• **Supplied material**:
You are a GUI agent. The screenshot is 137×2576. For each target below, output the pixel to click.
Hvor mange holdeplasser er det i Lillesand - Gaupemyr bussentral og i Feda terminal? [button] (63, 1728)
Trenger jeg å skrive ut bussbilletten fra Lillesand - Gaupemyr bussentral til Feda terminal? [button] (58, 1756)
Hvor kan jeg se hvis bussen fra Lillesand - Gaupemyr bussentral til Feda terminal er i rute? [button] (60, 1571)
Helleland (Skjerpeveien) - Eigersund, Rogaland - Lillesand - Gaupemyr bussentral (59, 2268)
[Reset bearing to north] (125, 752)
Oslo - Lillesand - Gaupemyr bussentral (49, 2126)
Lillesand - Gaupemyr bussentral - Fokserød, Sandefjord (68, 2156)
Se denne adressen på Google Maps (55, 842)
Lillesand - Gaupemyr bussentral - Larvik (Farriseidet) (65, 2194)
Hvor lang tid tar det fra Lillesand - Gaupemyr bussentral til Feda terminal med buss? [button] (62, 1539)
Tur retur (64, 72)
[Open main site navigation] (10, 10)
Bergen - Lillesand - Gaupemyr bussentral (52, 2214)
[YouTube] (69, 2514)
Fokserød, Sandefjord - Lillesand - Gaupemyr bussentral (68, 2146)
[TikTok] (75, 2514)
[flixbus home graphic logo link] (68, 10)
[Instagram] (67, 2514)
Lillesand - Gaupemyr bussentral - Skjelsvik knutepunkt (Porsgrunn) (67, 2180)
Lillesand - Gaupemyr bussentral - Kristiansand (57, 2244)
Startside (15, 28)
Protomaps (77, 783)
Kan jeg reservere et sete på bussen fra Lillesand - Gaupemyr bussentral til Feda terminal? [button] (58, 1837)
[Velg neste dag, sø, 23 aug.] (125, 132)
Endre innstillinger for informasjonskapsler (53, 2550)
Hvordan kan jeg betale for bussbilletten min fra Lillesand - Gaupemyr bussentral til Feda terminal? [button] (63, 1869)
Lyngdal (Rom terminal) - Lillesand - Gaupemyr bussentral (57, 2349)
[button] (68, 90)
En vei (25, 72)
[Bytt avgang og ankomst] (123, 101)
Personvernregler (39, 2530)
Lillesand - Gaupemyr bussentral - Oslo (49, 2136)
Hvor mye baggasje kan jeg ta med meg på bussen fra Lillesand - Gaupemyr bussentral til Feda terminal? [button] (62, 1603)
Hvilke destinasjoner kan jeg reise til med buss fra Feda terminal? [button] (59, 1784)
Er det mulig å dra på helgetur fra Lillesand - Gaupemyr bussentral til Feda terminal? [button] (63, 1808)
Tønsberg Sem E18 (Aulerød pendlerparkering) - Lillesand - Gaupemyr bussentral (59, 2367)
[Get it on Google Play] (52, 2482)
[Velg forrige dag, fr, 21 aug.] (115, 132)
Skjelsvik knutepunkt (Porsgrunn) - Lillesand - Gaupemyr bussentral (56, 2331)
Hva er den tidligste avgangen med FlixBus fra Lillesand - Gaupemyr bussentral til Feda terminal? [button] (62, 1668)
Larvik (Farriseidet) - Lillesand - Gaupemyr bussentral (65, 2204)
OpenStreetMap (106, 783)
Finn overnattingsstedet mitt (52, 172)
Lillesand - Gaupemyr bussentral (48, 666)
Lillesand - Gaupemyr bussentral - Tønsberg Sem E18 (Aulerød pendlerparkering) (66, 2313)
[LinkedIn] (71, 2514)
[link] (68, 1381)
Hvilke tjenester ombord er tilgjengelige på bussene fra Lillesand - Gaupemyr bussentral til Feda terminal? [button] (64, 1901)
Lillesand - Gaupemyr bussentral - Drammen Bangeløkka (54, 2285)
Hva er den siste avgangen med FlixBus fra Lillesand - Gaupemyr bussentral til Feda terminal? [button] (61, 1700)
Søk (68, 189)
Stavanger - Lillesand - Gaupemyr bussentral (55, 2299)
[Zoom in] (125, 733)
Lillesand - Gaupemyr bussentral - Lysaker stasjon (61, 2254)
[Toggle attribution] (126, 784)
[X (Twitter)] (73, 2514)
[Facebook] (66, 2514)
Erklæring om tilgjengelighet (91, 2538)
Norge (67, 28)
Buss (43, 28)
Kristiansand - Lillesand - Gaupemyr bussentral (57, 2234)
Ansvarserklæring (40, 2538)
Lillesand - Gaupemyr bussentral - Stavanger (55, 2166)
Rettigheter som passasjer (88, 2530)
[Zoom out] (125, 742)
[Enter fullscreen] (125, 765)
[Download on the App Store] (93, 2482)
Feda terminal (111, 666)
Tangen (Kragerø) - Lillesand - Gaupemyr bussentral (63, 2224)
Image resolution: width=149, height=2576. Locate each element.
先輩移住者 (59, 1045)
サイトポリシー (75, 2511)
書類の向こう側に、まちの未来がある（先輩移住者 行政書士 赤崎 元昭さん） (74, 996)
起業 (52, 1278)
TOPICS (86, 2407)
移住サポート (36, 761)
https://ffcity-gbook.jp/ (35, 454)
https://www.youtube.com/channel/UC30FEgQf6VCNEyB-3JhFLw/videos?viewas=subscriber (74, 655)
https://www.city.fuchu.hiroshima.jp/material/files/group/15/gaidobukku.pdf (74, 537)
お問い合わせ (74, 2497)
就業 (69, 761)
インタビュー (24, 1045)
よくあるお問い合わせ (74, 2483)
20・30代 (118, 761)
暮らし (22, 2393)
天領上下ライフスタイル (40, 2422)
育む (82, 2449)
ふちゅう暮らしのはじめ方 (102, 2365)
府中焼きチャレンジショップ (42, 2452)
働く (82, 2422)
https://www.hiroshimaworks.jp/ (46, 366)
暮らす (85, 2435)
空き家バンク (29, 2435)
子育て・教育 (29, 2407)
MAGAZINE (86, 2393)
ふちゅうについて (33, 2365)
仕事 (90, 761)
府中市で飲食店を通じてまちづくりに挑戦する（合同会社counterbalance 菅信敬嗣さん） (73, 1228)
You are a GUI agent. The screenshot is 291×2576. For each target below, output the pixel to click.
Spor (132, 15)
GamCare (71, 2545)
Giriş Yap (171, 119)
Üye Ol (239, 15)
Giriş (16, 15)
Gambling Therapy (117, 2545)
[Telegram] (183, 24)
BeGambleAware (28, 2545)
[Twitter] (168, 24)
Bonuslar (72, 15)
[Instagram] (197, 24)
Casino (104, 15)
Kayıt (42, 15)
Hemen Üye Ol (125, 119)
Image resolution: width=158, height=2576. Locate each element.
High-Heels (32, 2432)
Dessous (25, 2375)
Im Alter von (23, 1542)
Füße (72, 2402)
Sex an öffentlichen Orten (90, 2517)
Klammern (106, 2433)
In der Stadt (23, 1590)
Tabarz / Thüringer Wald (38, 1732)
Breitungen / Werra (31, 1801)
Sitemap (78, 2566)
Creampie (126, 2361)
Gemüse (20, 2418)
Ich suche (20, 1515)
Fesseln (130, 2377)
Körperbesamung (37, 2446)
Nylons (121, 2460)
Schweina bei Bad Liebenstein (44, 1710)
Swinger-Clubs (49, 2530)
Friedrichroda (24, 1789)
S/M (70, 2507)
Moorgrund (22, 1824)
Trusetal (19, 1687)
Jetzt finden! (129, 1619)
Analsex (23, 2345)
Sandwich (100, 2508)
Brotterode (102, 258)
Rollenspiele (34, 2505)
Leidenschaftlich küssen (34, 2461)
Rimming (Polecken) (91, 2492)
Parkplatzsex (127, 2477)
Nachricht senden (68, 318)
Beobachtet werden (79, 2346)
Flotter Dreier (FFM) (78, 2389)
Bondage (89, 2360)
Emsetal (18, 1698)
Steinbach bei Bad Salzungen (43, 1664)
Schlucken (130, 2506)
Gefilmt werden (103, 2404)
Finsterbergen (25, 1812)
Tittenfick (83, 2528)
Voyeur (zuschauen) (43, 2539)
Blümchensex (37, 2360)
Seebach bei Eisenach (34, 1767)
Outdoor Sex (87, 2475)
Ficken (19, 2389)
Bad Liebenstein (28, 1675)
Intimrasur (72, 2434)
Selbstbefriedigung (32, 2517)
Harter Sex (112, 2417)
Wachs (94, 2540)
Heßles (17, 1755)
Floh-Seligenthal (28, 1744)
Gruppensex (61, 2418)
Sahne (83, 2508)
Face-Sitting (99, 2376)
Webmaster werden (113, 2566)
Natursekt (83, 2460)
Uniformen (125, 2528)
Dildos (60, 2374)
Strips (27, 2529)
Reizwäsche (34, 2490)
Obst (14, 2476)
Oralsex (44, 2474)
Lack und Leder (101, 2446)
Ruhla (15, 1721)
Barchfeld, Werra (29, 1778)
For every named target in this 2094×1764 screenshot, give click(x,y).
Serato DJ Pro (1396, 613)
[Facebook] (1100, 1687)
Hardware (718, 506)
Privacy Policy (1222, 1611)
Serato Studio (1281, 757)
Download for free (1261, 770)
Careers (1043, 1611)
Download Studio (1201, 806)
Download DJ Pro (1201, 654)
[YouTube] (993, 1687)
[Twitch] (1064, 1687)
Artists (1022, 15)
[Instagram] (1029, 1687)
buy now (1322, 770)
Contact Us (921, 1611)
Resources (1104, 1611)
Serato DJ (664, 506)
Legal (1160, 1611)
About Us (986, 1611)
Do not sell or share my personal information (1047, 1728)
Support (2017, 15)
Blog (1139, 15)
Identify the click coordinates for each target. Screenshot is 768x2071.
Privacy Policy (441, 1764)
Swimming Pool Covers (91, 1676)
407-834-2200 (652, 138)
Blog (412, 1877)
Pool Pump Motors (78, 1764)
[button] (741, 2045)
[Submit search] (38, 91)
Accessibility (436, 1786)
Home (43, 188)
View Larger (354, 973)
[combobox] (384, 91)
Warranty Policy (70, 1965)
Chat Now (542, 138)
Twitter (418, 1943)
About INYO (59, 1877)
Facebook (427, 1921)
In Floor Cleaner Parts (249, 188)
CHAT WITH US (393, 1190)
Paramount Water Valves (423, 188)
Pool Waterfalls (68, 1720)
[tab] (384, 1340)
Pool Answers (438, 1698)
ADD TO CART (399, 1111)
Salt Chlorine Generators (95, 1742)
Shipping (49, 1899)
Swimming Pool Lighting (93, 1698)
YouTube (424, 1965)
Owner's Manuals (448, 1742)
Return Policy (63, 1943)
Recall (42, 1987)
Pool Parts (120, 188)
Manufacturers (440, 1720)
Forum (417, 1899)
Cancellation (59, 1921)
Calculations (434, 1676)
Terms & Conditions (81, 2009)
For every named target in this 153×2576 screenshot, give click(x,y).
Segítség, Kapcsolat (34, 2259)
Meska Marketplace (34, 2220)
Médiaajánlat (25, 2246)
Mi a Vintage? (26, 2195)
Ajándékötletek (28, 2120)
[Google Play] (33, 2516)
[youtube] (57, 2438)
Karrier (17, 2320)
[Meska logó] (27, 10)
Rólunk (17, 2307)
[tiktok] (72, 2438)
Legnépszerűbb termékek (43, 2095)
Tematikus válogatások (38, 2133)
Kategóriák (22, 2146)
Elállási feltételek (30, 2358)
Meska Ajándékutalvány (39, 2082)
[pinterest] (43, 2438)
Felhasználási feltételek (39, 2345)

• **The task**:
What is needed here is how many lines of the entries contain "Serato"; give that number alone.

• **Exercise answer**:
3